E fin qui nulla che non si sia già detto.

Mi trovo ad attraversare una fase nella quale questo disagio si è notevolmente aggravato.
L’esserne consapevole non mi aiuta affatto.
Cambiare? Mutare quelle cose che mi rendono arduo accettare alcuni lati di me e che mi portano a provare quel brutto sentimento del quale detesto anche pronunciare il nome, che ho sempre rifiutato e aborrito?

Magari! Però di quello si tratta. Invidia.
Questo mi fa vergognare, ancora di più, di come sono e di quello che sto provando.

Ed ecco salire il disagio, il desiderio di essere qualcos’altro, di essere altrove, di non sentire, di essere indifferente, di isolarmi ancor di più.

Ma i desideri, si sa, soprattutto di questo genere, sono destinati a restare insoddisfatti.

Nel post precedente ho parlato di ‘imbrogliare la vita’.

Dovrò impegnarmi ad imbrogliare me stessa e andare avanti a testa bassa.

Snoopy-Peanuts-invidia

Meditazione

Non ho mai ben capito cosa si intende per ‘meditazione’.
Riesaminare a fine giornata ciò che è successo, fare considerazioni, capire i perchè, riflettere sulle situazioni? O forse no.

In effetti no, non l’ho mai capito.
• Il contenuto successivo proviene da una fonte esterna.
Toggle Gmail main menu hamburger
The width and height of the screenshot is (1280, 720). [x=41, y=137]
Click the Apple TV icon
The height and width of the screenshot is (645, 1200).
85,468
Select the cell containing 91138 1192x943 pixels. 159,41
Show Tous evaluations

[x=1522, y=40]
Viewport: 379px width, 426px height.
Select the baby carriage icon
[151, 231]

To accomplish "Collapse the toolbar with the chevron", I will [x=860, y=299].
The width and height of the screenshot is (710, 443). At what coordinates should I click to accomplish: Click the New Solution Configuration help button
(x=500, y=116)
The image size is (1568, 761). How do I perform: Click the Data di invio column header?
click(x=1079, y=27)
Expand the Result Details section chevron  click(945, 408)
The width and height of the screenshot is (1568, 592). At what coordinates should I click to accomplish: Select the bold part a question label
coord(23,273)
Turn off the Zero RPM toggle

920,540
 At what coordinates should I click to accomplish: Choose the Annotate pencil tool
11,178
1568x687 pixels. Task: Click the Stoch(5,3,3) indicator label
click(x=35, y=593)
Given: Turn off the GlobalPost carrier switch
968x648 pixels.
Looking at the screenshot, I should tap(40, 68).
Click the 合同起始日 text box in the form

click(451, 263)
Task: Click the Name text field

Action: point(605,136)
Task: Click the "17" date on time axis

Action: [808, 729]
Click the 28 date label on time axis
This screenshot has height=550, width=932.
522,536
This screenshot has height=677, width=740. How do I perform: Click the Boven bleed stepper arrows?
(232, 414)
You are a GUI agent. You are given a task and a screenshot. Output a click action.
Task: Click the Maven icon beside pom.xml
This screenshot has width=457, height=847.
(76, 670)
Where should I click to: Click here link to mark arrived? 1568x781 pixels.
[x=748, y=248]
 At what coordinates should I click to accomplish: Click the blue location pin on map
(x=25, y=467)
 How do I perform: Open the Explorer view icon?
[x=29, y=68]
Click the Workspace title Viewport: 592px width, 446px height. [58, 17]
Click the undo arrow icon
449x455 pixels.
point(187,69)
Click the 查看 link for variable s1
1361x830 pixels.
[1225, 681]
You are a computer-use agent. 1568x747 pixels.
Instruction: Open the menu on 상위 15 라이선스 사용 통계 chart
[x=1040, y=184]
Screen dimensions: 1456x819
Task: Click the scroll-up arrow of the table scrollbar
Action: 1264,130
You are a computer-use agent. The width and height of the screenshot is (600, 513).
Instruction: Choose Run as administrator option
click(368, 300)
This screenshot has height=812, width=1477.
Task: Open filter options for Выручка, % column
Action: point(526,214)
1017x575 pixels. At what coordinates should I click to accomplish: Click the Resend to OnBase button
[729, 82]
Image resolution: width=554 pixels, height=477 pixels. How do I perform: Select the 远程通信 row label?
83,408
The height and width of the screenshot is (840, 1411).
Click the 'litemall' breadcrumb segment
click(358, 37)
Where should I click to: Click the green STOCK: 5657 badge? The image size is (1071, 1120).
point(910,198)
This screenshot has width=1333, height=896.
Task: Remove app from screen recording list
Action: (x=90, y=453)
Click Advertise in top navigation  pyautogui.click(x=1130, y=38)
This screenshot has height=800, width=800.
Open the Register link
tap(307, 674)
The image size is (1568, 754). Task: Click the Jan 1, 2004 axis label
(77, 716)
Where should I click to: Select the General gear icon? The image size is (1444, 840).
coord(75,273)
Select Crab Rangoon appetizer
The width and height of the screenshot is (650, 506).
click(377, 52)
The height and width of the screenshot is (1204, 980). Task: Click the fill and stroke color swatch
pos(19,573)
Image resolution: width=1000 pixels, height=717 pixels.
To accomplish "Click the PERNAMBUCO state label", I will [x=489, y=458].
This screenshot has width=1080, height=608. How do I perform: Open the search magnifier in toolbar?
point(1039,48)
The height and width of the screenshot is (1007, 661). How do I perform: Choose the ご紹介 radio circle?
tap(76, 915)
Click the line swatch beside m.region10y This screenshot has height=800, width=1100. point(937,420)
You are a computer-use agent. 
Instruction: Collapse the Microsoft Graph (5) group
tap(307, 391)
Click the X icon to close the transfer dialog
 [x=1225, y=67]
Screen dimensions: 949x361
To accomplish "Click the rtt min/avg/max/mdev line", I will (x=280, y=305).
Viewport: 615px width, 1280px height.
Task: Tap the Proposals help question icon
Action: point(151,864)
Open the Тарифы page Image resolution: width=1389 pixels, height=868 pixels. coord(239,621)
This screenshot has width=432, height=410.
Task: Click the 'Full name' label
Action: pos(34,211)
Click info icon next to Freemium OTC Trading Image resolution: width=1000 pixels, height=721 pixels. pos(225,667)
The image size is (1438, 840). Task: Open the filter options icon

Si dice che debba essere una cosa utile, ma se provo a farlo mi scopro a rimuginare e finisco col piangermi addosso.
Quindi utilità ‘zero’.

Ad esempio, spesso mi ritrovo a scandagliare la mia giornata “tipo”.
La prima parte riguarda il lavoro. Incontro tante facce, bocche che parlano e sorridono, qualche volta al mio indirizzo.
Stati d’animo, disappunti, molto nervosismo, rancore inespresso ma intuibile da una sguardo che sfugge, una fronte che si aggrotta.
Qualcuno si mostra amichevole, espansivo, cordiale. Ma il diavoletto seduto sulla spalla mi dice che quel sorriso nasconde un tornaconto …
“ti chiederà un favore molto personale entro la fine della mattinata”.

Infine saluti e “a domani”.

E poi passo alla seconda parte della giornata. Il più delle volte fatta di niente. Silenzio, rumori di sottofondo, voci in lontananza, un po’ di vento, le serie tv in streaming, il cane e il gatto di casa.

Niente, appunto.

La mia meditazione finisce qui.

Non mi fa sentire meglio, né mi fa dormire meglio.
O non mi fa dormire affatto.

E poi via, alla ricerca di un altro espediente per imbrogliare la vita.